I catch A putting a toy in his mouth.

Me: A, don’t put toys in your mouth. You’ll choke.

A: No I won’t. It’s too big.

Me: Fine. You could catch coronavirus.

A tosses toy into H’s bed.

A: Ok. I’ll give coronavirus to H.

Not there yet

Putting the kids to bed…

Me: Do you want to go fly kites tomorrow?

A: Yes!

H: I want to go to the zoo…

Me: We can’t go right now, baby. There are still germs.

A: You told us in 2021 we could go places again?

Black Ice

Driving home during a snow day. Called my mother to tell her the schools were closed. As soon as we hang up, A asks…

A: Why did G-mo say not to hit a black guy?

Me: Black ICE! ICE!

I hope so

H: Daddy, what if you die when you’re a grown up and we’re still kids?

Me: I won’t let that happen, H.

H: But what about G-mo and Nanne? What if they get really old?

Me: I don’t know, baby.

H: But why does everyone have to die when they get old?

Me: So new babies can be born.

H: Will we be new babies again?

H, waking up on the couch: Who put me in the living room?

Me: I did.

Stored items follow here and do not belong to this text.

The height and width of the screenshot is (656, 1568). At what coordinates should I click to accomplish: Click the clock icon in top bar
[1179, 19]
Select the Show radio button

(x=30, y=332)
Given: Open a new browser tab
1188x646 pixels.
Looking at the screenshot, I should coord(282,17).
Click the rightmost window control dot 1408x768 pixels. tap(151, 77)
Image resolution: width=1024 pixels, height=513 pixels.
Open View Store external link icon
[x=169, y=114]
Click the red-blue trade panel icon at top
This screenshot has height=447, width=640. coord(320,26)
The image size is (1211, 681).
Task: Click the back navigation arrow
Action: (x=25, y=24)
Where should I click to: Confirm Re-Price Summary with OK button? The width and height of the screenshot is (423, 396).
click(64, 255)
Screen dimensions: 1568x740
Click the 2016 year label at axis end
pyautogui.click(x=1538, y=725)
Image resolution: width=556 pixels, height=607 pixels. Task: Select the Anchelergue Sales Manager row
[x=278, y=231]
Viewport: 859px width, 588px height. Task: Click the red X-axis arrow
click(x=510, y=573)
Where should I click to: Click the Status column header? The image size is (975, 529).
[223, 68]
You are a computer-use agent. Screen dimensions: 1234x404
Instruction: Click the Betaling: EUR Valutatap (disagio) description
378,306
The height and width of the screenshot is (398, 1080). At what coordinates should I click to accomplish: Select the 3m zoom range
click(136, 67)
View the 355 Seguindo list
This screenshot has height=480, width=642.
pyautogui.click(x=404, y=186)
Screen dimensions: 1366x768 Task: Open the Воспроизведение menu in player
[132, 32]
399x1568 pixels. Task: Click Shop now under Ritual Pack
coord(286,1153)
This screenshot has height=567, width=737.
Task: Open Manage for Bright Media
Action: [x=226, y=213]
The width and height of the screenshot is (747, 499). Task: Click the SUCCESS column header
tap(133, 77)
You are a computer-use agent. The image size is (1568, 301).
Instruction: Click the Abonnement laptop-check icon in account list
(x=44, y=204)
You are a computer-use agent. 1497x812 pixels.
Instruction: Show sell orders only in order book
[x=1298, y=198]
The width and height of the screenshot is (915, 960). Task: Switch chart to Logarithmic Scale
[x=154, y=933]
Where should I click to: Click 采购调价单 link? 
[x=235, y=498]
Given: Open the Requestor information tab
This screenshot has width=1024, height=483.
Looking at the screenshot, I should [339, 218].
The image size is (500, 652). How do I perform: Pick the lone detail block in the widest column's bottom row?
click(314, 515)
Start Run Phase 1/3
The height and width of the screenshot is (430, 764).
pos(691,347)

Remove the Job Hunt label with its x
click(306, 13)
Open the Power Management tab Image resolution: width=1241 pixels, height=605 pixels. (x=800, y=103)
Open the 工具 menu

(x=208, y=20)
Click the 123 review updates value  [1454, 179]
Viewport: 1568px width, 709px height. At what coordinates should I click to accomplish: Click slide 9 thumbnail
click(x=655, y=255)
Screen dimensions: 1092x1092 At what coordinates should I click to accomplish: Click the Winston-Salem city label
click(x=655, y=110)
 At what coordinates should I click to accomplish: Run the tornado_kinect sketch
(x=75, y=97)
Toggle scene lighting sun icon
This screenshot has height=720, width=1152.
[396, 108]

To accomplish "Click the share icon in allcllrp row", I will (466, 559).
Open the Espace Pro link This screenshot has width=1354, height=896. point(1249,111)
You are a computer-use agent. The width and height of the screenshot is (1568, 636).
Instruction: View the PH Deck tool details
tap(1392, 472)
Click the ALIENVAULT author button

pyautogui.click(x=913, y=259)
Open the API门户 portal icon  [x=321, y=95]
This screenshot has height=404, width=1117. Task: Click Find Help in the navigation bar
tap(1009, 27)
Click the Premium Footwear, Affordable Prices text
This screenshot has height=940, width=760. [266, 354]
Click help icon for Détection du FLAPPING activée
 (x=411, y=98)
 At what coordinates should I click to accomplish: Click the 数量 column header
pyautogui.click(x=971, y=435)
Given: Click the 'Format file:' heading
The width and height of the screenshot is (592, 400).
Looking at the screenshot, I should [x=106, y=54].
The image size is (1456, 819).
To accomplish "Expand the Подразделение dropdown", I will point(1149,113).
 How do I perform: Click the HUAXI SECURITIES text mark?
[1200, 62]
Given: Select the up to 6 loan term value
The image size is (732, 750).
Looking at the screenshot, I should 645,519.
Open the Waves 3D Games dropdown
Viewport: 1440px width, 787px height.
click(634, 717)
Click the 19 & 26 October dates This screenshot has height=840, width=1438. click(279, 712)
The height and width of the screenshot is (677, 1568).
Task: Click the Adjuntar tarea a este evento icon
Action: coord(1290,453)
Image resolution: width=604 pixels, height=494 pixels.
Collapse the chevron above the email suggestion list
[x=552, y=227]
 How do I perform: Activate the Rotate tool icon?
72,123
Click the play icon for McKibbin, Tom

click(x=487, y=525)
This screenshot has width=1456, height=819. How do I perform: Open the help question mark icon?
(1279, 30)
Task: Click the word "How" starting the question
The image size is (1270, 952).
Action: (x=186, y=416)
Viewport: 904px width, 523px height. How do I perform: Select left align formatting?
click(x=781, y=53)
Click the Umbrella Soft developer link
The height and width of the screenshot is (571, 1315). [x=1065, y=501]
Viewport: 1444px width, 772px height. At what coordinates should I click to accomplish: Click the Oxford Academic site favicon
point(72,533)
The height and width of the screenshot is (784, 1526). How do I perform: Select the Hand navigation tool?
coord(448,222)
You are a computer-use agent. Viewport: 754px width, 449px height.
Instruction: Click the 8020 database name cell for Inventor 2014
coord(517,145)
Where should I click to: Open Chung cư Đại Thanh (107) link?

You woke up crying last night.

H: Why?

Me: You woke up crying, so I brought you in here with mommy.

H: You should have just woke me up in bed. Not bring me in here.

Medium Eyes

Looking up at the sky in the backyard.

A: I see 20 asteroids!

H: You do??

A: Yesss, it’s cause I have big eyes to see them.

H: No you don’t! You only have medium eyes.

Un-Birthday

Getting ready for school in the morning…

H: Is Today A’s birthday?

A: No, my birthday is tomorrow.

A: Wait! It’s morning! Today IS tomorrow!

A: I think. Uhh, Daddy? What day is today?

H: IT NOT YOUR BIRTHDAY!

(It was not his birthday.)

Secret Song

I get back in the car after dropping off H at day care.

A: I sang a secret song while you were gone.

Me: What?

A: It was a song that only me and Santa can know about.